Today we received the final notification that our poster proposal is accepted for Digital Humanities 2014, to be held 8-12 July in Lausanne, Switzerland. See below the full abstract that Martijn Kleppe and I submitted.
Supporting cross-media analyses by automatically linking multiple collections
Martijn Kleppe & Max Kemman
Analysing media coverage across several types of media-outlets is a challenging task for Humanities researchers. Up until now, the focus has been on newspaper articles: being generally available in digital, computer-readable format, these can be studied relatively easily. Analyses of visual material like photos or television programs are however rarely undertaken. This poster presents the results of the PoliMedia project that aimed to showcase the potential of cross-media analysis by linking the digitised transcriptions of the debates at the Dutch Parliament with three media-outlets: 1) newspapers in its original format and lay-out of the historical newspaper archive at the National Library, 2) radio bulletins of the Dutch National Press Agency (ANP) and 3) newscasts and current affairs programmes from the Netherlands Institute for Sound and Vision (Kemman & Kleppe, 2013). The PoliMedia search user interface allows researchers to search through the debates and analyse the related media coverage via www.polimedia.nl. The main research question that can be addressed using PoliMedia is: What choices do different media make in the coverage of people and topics while reporting on debates in the Dutch parliament since the first televised evening news in 1956 until 1995? An advantage of PoliMedia is that the coverage in the media is incorporated in its original form, enabling analyses of both the mark-up of news articles as well as the photos in newspapers and the footage of the televised programs. PoliMedia demonstrates the application of Linked Open Data in the Digital Humanities: not only was a search interface developed for scholars, the data was published online and made publicly available via a SPARQL endpoint at data.polimedia.nl. This enables researchers to build customized tools that can support their specific research.

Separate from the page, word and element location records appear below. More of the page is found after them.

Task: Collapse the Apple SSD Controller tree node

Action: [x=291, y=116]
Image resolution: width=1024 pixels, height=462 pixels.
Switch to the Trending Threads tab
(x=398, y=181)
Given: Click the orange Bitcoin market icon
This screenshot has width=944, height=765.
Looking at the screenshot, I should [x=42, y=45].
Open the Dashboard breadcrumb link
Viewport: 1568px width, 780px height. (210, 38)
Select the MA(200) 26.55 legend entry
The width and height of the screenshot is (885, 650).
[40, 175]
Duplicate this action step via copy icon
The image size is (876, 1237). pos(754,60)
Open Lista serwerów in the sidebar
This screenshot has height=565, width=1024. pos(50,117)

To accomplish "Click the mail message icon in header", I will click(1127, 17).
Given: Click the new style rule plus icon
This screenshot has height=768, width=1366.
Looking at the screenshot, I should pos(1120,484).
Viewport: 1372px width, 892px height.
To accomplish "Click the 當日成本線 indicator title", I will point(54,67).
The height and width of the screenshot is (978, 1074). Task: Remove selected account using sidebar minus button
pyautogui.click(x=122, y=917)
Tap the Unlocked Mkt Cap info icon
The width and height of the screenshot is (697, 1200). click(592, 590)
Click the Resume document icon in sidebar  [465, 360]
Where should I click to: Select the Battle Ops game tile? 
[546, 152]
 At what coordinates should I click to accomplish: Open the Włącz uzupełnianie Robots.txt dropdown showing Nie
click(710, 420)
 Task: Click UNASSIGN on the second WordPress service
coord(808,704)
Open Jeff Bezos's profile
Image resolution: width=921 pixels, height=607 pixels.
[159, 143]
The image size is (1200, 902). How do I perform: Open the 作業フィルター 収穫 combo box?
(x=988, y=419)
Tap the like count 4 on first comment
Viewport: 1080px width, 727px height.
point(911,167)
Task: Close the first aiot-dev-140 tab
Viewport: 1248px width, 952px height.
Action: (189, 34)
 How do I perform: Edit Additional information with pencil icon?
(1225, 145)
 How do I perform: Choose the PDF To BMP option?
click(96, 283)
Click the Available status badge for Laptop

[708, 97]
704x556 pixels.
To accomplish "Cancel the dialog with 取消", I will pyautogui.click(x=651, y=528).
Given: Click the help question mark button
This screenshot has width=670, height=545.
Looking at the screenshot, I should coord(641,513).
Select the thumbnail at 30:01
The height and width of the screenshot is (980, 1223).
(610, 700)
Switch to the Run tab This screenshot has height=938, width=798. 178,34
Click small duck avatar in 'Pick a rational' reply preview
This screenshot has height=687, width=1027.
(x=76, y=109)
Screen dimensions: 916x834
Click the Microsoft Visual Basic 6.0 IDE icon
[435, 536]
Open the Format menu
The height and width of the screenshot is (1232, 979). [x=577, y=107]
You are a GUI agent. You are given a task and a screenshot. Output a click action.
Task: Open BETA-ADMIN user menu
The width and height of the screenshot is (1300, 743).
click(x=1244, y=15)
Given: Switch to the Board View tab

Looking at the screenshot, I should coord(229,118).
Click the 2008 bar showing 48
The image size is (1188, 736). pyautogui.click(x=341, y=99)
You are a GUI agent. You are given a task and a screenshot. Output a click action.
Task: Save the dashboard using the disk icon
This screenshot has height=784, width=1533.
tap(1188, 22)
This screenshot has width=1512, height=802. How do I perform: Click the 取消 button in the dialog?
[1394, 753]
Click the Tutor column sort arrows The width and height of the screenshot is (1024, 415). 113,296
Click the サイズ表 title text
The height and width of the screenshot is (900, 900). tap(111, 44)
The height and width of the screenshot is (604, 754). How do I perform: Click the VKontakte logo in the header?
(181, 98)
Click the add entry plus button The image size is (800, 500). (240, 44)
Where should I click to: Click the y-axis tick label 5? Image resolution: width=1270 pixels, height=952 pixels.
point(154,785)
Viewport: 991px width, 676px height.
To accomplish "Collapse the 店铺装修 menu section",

The basis of PoliMedia lies in the minutes of Dutch parliament from 1814-1995, containing circa 2.5 million pages of debates with speeches that have been OCR’d and thus allow full-text search. The minutes have been converted to structured data in XML form in previous research (Gielissen & Marx, 2009). For each speech (i.e. a fragment from a single speaker in a debate), we extract information to represent this speech; the speaker, the date, important terms (i.e. named entities) from its content and important terms from the description of the debate in which the speech is held. This information is then combined to create a query with which we search the archives of the newspapers, radio bulletins and television programmes. Media items that correspond to this query are retrieved, after which a link is created between the speech and the media item, using semantic web technologies (Juric, Hollink, & Houben, 2013). In order to navigate these links, a search user interface was developed, based on a requirements study with five scholars in history and political communication. During development, an initial version of this interface was evaluated in an eye tracking study with 24 scholars (Kemman, Kleppe, & Maarseveen, 2013).
From an evaluation of a set of links to newspaper articles, it was found that the recall of the algorithm is approximately 62%, with a precision of 75% (Juric et al., 2013). However, no links to television programmes could be made. At this point we can make no conclusions about whether this was due to the size of the television dataset, the lack of full-text search or due to lack of suitability of the linking algorithm. Linking to television programmes thus remains a question for future research. The combination of a search interface and a SPARQL endpoint resulted in PoliMedia becoming the finalist of the Semantic Web Challenge 2013 en winning the first prize in the LinkedUp Veni Competition. The poster presentation will be accompanied with a live demo of the system via www.polimedia.nl.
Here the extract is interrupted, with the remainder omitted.